Deut 8,7-18; Sal 1Cró 29; 1Cor 5,17-21; Mt 7,7-11

Vieja fiesta  de cuando a comienzos de octubre se habían recogido las cosechas y se comenzaba a pensar en la nueva sementera. Acción de gracias, petición y conversión era sus tres ejes. En nuestros modos de vida ahora no se da un corte en nuestras actividades de modo que se termina un año de trabajo y se reposa para comenzar el siguiente. Aunque, es verdad, entre nosotros ahora se da el comienzo del nuevo curso, que significa algo por el estilo.

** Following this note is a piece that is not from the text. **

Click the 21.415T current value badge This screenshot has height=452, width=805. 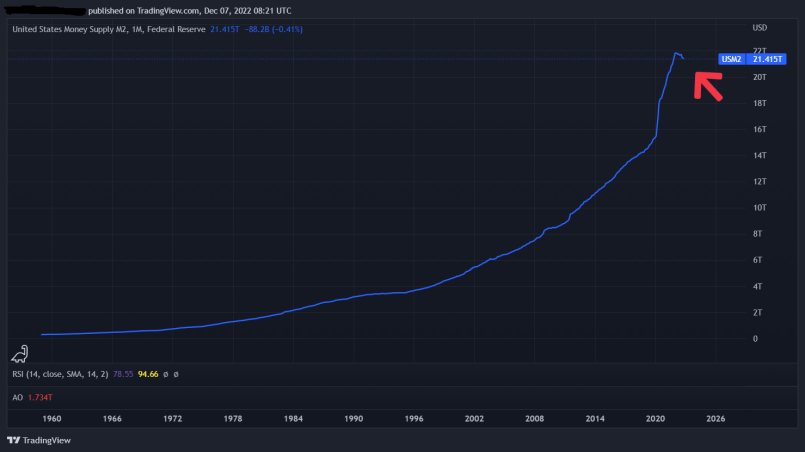pos(766,59)
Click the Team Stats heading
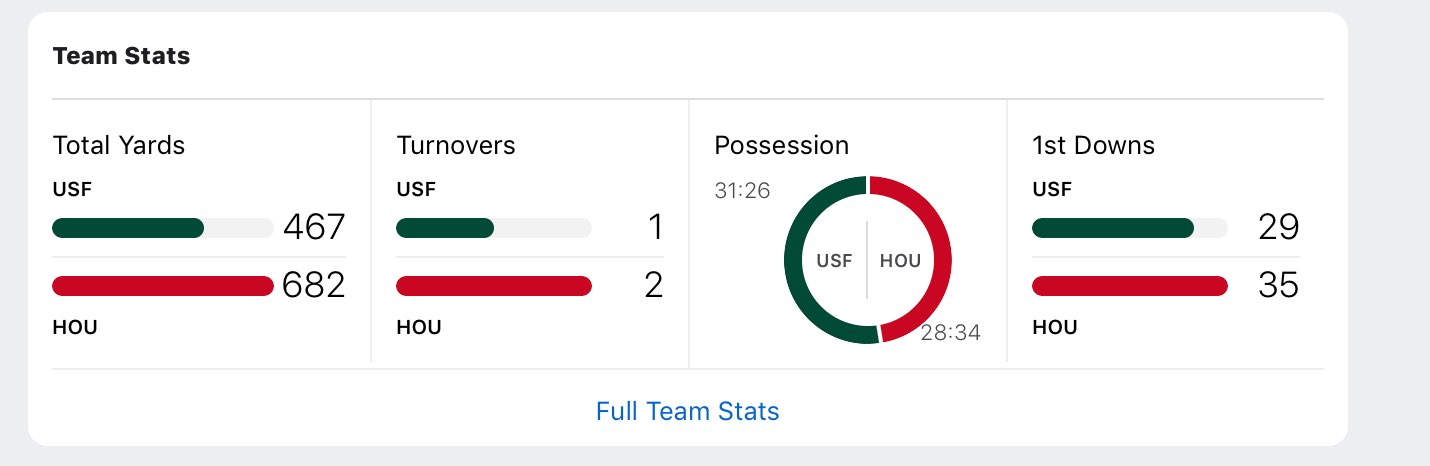Screen dimensions: 1430x466 pyautogui.click(x=121, y=56)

Dominamos la creación, pero sin que tal cosa signifique que lo nuestro sea esquilmarla y la empobrecerla. Y cuando es así, tenemos que convertirnos con rapidez, con la clara consciencia de que, aun siendo los únicos seres creados que la comprendemos en su propio ser, no solo en el nicho estimúlico en el que se encuentran encerrados, como acontece con las demás criaturas, eso no conlleva que la manejemos a nuestro antojo, aunque tengamos poder para ello. Nos jugamos el futuro en comprender las cosas de la creación de este modo. Nuestro extremo conocimiento de ella no puede ser arma para chupar su alma y despojarla en nuestro solo y rapaz beneficio, lo cual, además, es tirar piedras contra nuestro propio tejado, pues dependemos de ella y de su estado de sanidad.

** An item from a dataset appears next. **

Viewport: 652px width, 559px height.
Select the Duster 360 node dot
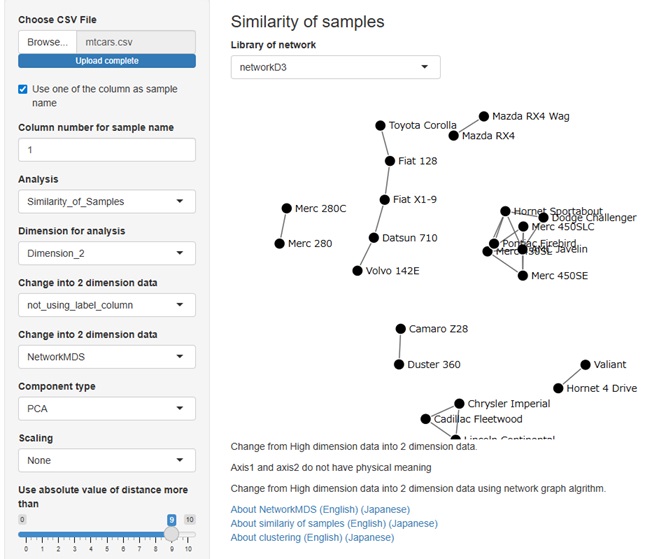tap(399, 365)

Acuérdate del Señor, tu Dios; es él quien te da fortaleza para crearte esas riquezas, y así mantiene la promesa que hizo a tus padres, que hoy renueva. Vivimos de la solidaridad de quienes nos precedieron y de la que se da ahora entre nosotros, así como de la solidaridad con las cosas de la creación. No olvidemos que es nuestro Padre del cielo quien nos da cosas buenas a quienes se las pedimos. Supliquémosle hoy que nos ayude a reconocer como dádiva suya lo que hemos recibido sin merecerlo.

Por ser de Cristo, somos cinturas nuevas. Lo antiguo ha pasado, lo nuevo ha comenzado. Estamos reconciliados en Cristo y ha sido él quien nos encargó el ministerio de la reconciliación. Primero, Dios, por medio de Cristo, nos reconcilió y nos ha confiado a nosotros la palabra de reconciliación. Actuamos como enviados de Cristo. Lo que hacemos es fruto de su envío. Nuestra acción, por tanto, es cosa suya; siendo cosa nuestra, procede de él, pues él nos reconcilió consigo en primer lugar. Dios hizo a su Cristo expiación por nosotros y por nuestros pecados, para que Dios mismo exhortara a todos por nuestro medio.

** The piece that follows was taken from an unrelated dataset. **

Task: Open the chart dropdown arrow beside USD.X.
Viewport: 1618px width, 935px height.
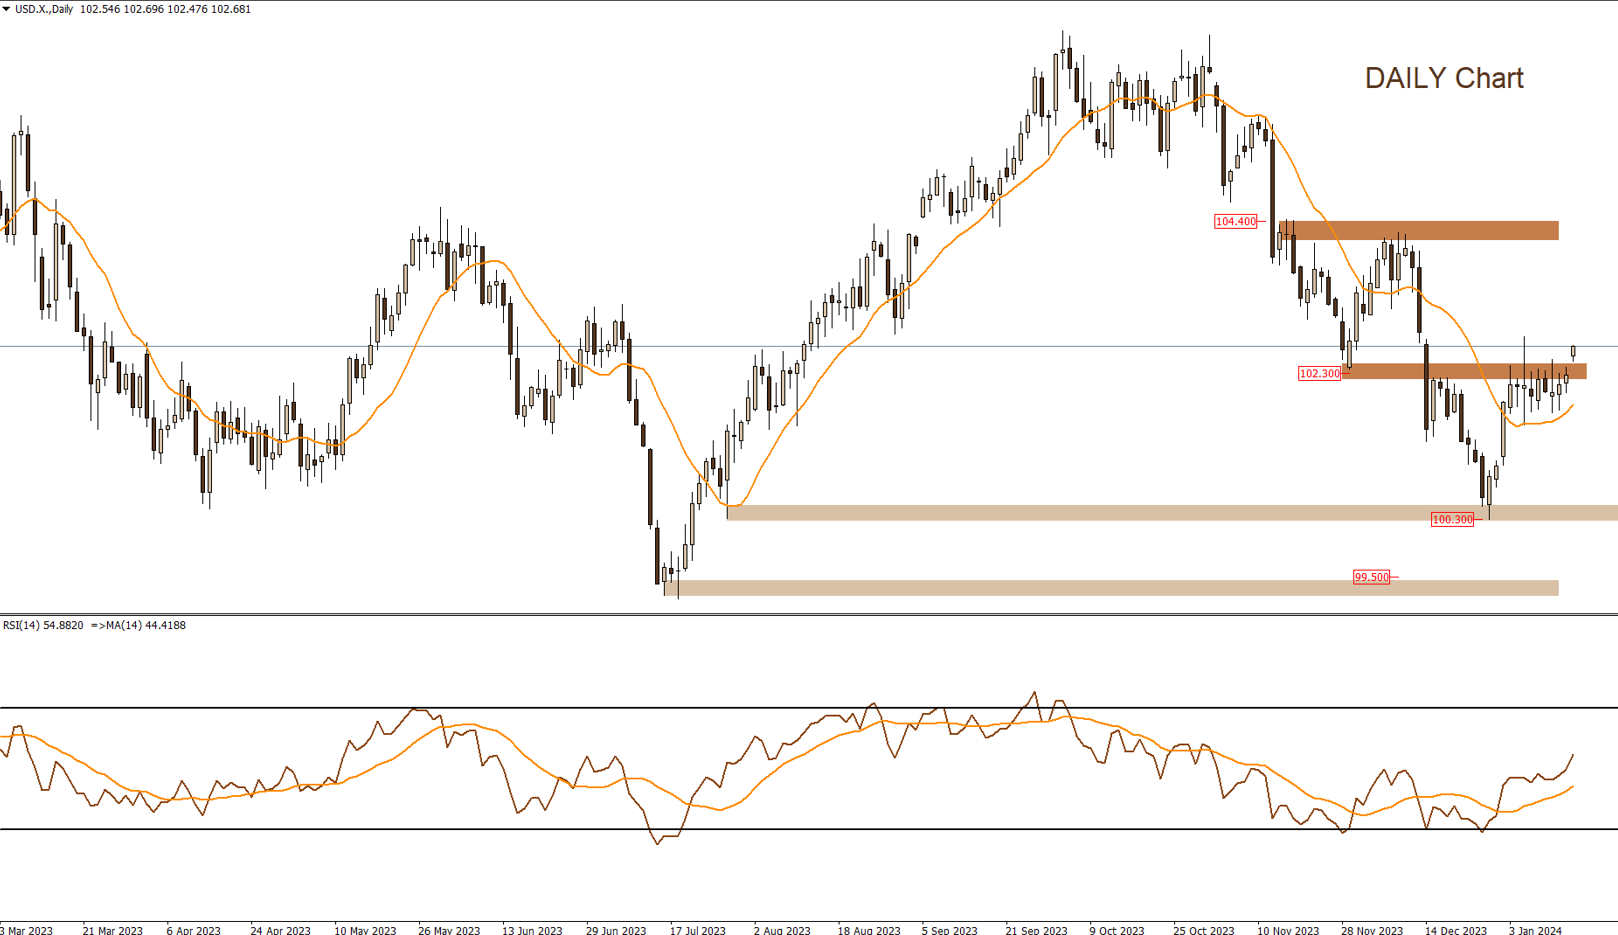Action: [x=6, y=9]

Se puede decir por eso que si no estuviéramos nosotros reconciliados con Dios al haber recibido su justificación por la sangre de Cristo derramada en la cruz, no habría difusión a los demás seres personales como nosotros, ni tampoco se extendería a todos los seres creados que nos miran para ver cuándo llega su propia redención, como nos enseña san Pablo en el capítulo 8 de la carta a los Romanos. Así pues, tú, que sigues la llamada de Cristo, eres parte decisiva en esta red de redención y de justificación. Nada depende de ti, es claro, pero todo pende de ti. Si no hubiera seguidores de Cristo como tú, que has atendido a la palabra de Jesús que te dijo: Sígueme, nada se nos daría, nada encontraríamos, ninguna puerta se nos abriría. Tú, con tu seguimiento, eres parte esencial de la red de misericordia de Dios en Cristo Jesús.

Por eso, no cejes en tu empeño: tú, sígueme.